霧が晴れていくように、かすれて見えていく青

ここは空?

雲の上?

晴れていく青を目指して歩いていくと

現れたのは桜色の橋

虹のようなアーチを描いて

青の先に続いてるーー。


ふと、先の方から影が見えた

なにかがこちらに向かってくる

ゆっくり、ゆっくり。


僕もその橋の麓を目指す。


お互いに、確かめ合うように

ゆっくり。ゆっくり。


麓に着くと、半透明な桜色の虹がしっかりと現れて続いているのがわかった。

そして

近づいてくる影ーー。

ゆっくり。ゆっくり。

そろそろ、それが何なのかわかりそうな…。

影、人のようだ。

歩いてくる、人影ーー。

僕はその場で、じっとその姿を確認する。


はっとした。

よく知っている顔ーー。

桜色の虹を渡ってきたのは、

2年前にいなくなってしまった彼女ーー。

「アリシア!!」

夢だと思った。

彼女は病気でこの世を去ったーー。

愛していた。
ずっとずっと、一緒にいたかった。

それなのに……。


「カイル!!」

満面の笑顔で桜色の虹を渡ってくる彼女は、
僕の名を呼んで、飛び込んでくるーー。

僕がよく知っている彼女そのもの。

僕が愛した、永遠の恋人。

もう2度と会えず、2度と抱きしめないと思っていた、愛しくてたまらないアリシアーー。

「アリシア…ああ。夢みたいだ…いや、夢だって良い。
また君を抱きしめることができるなんて……」

「カイル…愛しのカイル。私も会いたかったわ。カイルのいない世界なんて、いても退屈だもの」

「どうして、ここにいるんだい?」

「この橋が、私を導いてくれたのよ」


2人で一緒に桜色の虹を眺める。

「この橋って…一体?」

「カイル、虹の橋って知ってる?」

「虹の橋? 息絶えてしまった動物たちが渡っていく?」

「そう。

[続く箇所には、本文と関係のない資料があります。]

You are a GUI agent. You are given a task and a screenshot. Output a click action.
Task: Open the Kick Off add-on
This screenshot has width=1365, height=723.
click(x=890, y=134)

でもこの橋は、桜色の虹。」

「虹の橋と、桜色の橋……」

「桜色の橋は、会いたい人に会える橋」

会いたい人に会える橋ーー。
お互いが会いたいと願えば、帰ってきてくれる橋。

もう2度と会えないはずだった2人。

どうしても会いたいと願った2人。

どうやったら、この橋がかかるかはわからない。

いつ消えてしまうかもわからない。

それでも、この瞬間ーー。

愛しくて、愛しくて。

会いたくて、会いたくて仕方がなかった。

そんな君に、また出会えるなんて。

「この橋は、きっと偶然なんかじゃないね」

「カイルに会いたかった…もっと、ずっと」

「ずるいじゃないか。僕も会いに行きたかった」

「大丈夫、また、こうして会えたから」

行こう、この橋を渡って。

今度は2人で……


永遠に

一緒にーー。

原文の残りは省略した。